A 2-Part, Open-Label Study of Telaprevir in Combination With Peginterferon Alfa-2a (Pegasys®) and Ribavirin (Copegus®) in Subjects Chronically Infected with Genotype 1 Hepatitis C Virus Following Liver Transplantation
For patients who have had a liver transplant within 6 months to 10 years ago, who now have genotype 1 chronic hepatitis C (HCV). The purpose of this study is to learn more about the safety and effects of the combination of telaprevir, peginterferon alfa-2a (PEG) and ribavirin (RBV)in patients with HCV who have had a liver transplant. Patients will receive treatment with PEG and RBV for up to 48 weeks, and will also receive telaprevir for up to 12 weeks. None of these drugs are approved by the FDA for use in patients who have had a liver transplant. Participation could last up to 101 weeks (screening, a treatment period lasting up to 48 weeks, and a follow-up period that will last up to 48 weeks), depending on your body’s response to the study drugs.
Inflammatory Bowel Disease and Nutrition
A Randomized, Double-Blind, Placebo Controlled Study to Evaluate the Efficacy and Safety of Different Doses of Larazotide Acetate for the Treatment of Celiac Disease
Chung-Jyi Tsai, MD
For patients diagnosed with Celiac Disease who have been following a gluten free diet for at least 1 year and are actively experiencing symptoms of Celiac Disease. The purpose of this study is to look at the effectiveness and safety of three different doses of Larazotide Acetate. Patients will continue to follow their current diet and will receive study medication or placebo for up to 147 days. There will be 7 visits for tests and procedures and 1 follow-up telephone visit. Patients will be given a small hand-held electronic device to record daily and weekly diary information.
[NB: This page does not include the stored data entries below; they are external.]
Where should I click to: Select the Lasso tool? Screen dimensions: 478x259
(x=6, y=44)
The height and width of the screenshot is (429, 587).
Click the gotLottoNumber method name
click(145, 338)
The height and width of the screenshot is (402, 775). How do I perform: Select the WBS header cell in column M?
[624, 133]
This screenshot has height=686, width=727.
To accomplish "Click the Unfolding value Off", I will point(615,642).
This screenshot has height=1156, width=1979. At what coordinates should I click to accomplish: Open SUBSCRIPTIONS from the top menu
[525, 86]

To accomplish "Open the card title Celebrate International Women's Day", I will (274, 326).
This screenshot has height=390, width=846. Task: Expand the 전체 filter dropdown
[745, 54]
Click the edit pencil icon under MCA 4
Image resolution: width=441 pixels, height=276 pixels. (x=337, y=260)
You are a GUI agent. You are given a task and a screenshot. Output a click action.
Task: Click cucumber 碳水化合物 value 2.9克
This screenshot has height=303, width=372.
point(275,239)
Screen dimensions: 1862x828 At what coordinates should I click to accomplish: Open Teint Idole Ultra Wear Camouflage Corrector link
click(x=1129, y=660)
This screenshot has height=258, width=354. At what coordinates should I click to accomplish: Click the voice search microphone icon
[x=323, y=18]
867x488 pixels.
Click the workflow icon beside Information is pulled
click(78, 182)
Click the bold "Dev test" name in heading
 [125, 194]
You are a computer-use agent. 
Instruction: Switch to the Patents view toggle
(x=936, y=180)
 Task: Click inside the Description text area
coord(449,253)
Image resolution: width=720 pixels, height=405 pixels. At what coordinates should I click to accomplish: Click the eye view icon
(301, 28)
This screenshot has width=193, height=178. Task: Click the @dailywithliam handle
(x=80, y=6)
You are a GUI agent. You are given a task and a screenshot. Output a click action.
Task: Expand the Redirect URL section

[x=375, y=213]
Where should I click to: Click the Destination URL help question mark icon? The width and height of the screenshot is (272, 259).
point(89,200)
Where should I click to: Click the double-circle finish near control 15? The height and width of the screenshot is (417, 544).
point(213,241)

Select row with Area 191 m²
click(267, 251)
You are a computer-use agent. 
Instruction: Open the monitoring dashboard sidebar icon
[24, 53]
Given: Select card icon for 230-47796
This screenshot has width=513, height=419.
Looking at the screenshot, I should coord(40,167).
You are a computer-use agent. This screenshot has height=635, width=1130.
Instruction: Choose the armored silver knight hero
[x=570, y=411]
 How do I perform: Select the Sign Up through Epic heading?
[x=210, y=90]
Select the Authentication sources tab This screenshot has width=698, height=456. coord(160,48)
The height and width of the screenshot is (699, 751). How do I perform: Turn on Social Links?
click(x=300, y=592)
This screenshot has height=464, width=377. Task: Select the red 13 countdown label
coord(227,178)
The Cleveland Clinic Foundation Inflammatory Bowel Disease DNA Bank
This study is designed to recruit patients who have been diagnosed with IBD (Crohn's disease and/or Ulcerative Colitis) and their unaffected spouse/significant other/or family member (who is not genetically related). The purpose of the study is to identify the genes that cause Ulcerative Colitis and Crohn's Disease. The study consists of one study visit to include a consent form signed by both the affected and unaffected participants, along with information regarding family background and smoking history, and a donated blood sample. The affected patient will also be asked questions about their disease history, including but not limited to diagnosis, medications, surgeries and complications. The DNA, serum, plasma and accompanying information that is collected is strictly confidential and will be used in attempts to advance the understanding of genetics and IBD.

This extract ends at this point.